Internet Movie Dataviz

26-09-22

Sometimes I watch movies and sometimes I write code. Lying in the middle of these two is the creation of data visualizations. Here is a random collection of graphs from a data analysis on a movie dataset. These figures each tell a story of their own.

This project was done as the capstone project for the Google Data Analytics course on Coursera: https://www.coursera.org/professional-certificates/google-data-analytics. The dataset is from the GroupLens website, a site for comparing and getting recommendations on movies, found at: https://www.kaggle.com/datasets/rounakbanik/the-movies-dataset. An SQL database was created from this dataset. Queries were run using SQL, and results were processed using R. Figures were plotted using Plotly in R.
GitHub Page


Top-rated Movies

For fun, I plotted the best rated movies on GroupLens. Movies were filtered for having over 100 reviews to remove inaccurate outliers. Is your favorite among them?

Budget vs Rating

Next, I was interested in determining if movie budget has any influence on the eventual ratings of a movie. This is visualized as a line in the graph, resulting from a regression analysis. At first glance the correlation appears negative. However, at an R-squared value of 0.01 we can conclude that the budget of a movie holds no substantial correlation to the rating.
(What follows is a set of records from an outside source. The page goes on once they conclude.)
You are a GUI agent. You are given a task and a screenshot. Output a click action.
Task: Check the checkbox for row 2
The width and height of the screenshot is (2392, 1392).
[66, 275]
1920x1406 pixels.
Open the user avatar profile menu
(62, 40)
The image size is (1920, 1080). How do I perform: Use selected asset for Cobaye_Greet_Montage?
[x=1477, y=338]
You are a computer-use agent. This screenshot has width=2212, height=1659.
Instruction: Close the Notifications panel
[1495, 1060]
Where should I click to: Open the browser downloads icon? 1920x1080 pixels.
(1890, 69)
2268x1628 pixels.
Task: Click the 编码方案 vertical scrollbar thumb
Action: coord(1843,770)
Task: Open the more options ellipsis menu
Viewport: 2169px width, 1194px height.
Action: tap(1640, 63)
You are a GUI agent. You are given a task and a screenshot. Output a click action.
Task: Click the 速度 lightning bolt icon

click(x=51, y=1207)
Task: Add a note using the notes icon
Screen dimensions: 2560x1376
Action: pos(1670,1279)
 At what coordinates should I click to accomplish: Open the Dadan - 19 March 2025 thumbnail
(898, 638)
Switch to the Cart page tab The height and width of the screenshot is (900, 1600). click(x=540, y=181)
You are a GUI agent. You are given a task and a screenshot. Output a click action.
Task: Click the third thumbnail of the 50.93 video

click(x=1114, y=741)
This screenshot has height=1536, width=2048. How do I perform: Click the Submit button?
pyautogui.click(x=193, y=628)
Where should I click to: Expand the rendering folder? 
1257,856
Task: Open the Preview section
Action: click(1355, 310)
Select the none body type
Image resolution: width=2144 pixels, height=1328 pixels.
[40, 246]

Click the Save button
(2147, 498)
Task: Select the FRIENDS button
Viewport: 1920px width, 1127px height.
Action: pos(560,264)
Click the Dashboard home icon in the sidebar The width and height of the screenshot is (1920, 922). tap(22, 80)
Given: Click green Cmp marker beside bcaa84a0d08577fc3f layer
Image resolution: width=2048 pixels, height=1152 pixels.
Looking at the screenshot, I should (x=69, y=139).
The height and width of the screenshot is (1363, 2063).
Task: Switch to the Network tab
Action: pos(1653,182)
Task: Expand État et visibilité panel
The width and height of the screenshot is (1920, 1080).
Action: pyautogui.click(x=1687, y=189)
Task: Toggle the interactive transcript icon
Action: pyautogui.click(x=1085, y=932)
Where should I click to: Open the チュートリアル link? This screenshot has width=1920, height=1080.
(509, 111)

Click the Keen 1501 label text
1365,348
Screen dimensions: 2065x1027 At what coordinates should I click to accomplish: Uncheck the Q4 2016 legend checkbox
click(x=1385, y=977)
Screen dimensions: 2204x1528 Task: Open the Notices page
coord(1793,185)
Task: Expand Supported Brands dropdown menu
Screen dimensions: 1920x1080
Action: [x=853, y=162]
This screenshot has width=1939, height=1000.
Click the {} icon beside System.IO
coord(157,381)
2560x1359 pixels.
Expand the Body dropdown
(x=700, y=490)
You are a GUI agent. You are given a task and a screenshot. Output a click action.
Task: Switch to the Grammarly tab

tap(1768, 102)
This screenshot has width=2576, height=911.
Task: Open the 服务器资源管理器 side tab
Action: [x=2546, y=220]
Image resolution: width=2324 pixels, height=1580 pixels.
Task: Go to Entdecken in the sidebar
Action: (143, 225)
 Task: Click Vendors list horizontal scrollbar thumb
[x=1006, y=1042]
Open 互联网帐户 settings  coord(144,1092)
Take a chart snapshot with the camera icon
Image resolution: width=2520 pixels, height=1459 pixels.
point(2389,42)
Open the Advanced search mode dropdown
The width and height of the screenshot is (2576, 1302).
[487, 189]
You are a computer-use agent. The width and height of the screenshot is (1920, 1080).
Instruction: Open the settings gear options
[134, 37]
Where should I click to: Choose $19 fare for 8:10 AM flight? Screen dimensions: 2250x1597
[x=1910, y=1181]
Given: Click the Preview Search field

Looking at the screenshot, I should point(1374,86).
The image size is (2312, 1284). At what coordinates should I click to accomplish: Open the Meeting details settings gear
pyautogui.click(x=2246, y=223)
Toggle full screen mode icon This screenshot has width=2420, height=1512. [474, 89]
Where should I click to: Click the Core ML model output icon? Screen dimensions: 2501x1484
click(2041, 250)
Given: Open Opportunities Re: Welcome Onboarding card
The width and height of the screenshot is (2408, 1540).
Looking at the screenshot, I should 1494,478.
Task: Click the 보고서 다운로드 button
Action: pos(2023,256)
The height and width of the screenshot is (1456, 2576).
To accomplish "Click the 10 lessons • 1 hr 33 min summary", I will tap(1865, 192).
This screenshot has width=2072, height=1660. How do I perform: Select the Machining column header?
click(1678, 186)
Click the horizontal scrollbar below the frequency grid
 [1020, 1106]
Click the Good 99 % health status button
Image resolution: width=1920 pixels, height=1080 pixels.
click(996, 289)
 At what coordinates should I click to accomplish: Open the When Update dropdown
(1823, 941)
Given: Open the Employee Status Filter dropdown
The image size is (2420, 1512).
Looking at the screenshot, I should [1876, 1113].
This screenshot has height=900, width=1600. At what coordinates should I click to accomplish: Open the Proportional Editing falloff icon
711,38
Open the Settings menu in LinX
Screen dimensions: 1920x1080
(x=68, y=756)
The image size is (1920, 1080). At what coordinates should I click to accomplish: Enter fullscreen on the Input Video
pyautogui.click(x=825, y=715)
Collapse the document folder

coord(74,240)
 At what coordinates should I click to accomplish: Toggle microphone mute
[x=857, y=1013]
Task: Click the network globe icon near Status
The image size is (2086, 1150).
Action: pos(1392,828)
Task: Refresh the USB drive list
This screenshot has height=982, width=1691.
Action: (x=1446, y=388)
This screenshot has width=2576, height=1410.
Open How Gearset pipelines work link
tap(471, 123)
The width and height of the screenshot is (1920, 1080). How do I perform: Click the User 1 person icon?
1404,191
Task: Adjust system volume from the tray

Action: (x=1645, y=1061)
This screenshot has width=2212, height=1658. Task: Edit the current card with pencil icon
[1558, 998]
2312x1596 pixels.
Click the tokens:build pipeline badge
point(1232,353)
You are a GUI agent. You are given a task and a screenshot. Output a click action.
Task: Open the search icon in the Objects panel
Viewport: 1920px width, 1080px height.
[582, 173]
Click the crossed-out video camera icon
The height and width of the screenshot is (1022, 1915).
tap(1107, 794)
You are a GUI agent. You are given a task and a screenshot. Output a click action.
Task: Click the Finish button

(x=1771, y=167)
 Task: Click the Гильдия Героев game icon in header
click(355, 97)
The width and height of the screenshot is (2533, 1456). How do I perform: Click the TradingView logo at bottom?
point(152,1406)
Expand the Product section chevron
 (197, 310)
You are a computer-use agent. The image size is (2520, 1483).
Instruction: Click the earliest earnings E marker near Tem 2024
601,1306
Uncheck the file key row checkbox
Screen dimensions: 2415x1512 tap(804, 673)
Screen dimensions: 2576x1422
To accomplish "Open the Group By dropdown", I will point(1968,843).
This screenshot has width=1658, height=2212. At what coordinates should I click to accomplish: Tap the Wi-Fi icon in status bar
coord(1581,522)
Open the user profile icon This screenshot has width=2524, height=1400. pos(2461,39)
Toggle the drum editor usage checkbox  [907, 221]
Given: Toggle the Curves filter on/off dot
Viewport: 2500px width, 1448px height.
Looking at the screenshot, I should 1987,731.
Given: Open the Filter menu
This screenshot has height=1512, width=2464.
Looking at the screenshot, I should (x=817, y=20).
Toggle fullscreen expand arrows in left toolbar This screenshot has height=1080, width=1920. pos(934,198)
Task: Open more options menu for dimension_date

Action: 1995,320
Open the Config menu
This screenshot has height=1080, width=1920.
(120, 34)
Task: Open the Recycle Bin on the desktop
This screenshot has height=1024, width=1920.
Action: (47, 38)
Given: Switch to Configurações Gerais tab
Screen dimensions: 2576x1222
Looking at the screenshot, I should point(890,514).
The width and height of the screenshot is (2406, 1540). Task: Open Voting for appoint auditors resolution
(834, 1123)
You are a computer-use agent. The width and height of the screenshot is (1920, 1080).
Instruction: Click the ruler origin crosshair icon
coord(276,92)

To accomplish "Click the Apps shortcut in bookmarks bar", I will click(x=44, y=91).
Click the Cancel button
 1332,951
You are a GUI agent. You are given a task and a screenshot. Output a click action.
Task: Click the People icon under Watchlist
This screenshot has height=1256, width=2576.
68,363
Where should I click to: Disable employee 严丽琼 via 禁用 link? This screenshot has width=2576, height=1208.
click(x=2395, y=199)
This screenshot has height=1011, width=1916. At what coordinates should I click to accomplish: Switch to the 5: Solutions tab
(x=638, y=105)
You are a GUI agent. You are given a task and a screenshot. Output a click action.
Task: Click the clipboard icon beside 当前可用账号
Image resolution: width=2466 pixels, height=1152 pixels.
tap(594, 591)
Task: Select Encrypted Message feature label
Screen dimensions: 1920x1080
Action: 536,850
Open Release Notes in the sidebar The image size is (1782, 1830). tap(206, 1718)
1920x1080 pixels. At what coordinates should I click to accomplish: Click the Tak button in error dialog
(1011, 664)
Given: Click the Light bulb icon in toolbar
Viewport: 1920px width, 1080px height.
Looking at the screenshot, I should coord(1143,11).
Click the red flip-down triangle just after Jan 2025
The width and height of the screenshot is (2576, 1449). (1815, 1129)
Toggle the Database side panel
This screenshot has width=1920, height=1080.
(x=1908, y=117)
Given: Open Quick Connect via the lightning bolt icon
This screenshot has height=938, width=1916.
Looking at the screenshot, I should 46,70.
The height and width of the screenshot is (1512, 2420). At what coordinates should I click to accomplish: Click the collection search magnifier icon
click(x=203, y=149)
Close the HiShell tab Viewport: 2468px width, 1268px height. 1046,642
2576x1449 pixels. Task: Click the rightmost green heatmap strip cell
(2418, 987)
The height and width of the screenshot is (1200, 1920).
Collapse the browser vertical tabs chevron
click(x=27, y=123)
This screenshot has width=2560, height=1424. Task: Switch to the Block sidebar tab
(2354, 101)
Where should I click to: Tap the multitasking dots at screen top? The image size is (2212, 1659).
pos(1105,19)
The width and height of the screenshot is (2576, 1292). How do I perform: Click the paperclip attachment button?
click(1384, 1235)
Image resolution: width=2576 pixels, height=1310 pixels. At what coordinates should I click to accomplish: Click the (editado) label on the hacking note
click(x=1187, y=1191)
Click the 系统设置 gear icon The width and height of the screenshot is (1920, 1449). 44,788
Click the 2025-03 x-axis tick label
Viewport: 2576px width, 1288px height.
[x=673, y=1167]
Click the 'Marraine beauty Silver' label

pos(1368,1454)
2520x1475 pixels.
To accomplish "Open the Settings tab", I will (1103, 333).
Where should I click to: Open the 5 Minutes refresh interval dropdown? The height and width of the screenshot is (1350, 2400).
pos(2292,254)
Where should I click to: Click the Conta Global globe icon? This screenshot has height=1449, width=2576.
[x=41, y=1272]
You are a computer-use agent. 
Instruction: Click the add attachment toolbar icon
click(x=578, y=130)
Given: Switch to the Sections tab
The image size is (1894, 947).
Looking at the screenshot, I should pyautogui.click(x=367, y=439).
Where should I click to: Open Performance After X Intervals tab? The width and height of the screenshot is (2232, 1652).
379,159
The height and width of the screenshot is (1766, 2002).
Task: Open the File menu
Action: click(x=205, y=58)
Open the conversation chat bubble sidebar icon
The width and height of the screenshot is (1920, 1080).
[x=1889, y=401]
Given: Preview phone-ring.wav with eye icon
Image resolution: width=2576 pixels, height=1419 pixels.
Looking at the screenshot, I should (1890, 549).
Note: information on budget is not available for all movies. These were filtered out.

## [1] R-squared:
## [1] 0.01037655

Popularity of genres

In this graph the number of times a movie is tagged with a certain genre. Note that one movie can have multiple tags. You can click to show or hide genres.

Judging the results, it is obvious the dataset has some flaws. Many movies lack genre tags, especially older movies. One way to solve this would be to look at the total amount of movies released each year - which you can do by clicking Total movies released. Alternatively, we can take a genre count as a ratio of all genres - which you can do by selecting the stacked area chart from the second tab Stacked area.

Finally, in Ratings per genre we can see the distribution of ratings for each genre. This was calculated by taking the average rating per movie, and looking at the primary genre that was listed.

From this graph it’s clear to see which are the most popular genres. Drama, Action and Thriller dominate.

Many genres show an increase in tags through time. Especially Documentary has seen a huge uptick. Western is an exception here: in latter-day the genre seems almost died out.

Some interesting trends through time can be detected using this graph. As mentioned at Line chart, since the 2000’s Documentary’s seems to be booming in popularity. Similarly, Western’s had a substantial share back in the 50’s through 70’s, but have since disappeared. As you would expect, Animation movies only start appearing around the 80’s. Some genres are more stable: Drama has always been dominant.

At the extremes of the x-axis dates, the graph starts to fall apart. Not enough data is available for these sections.

Some genres score exceptionally high when comparing these distributions. For instance, Animation, Documentary and War. All seemed skewed towards higher ratings.

This graph also reveals the unfortunate truth about one of my favorite genres: not many good horror-movies exist.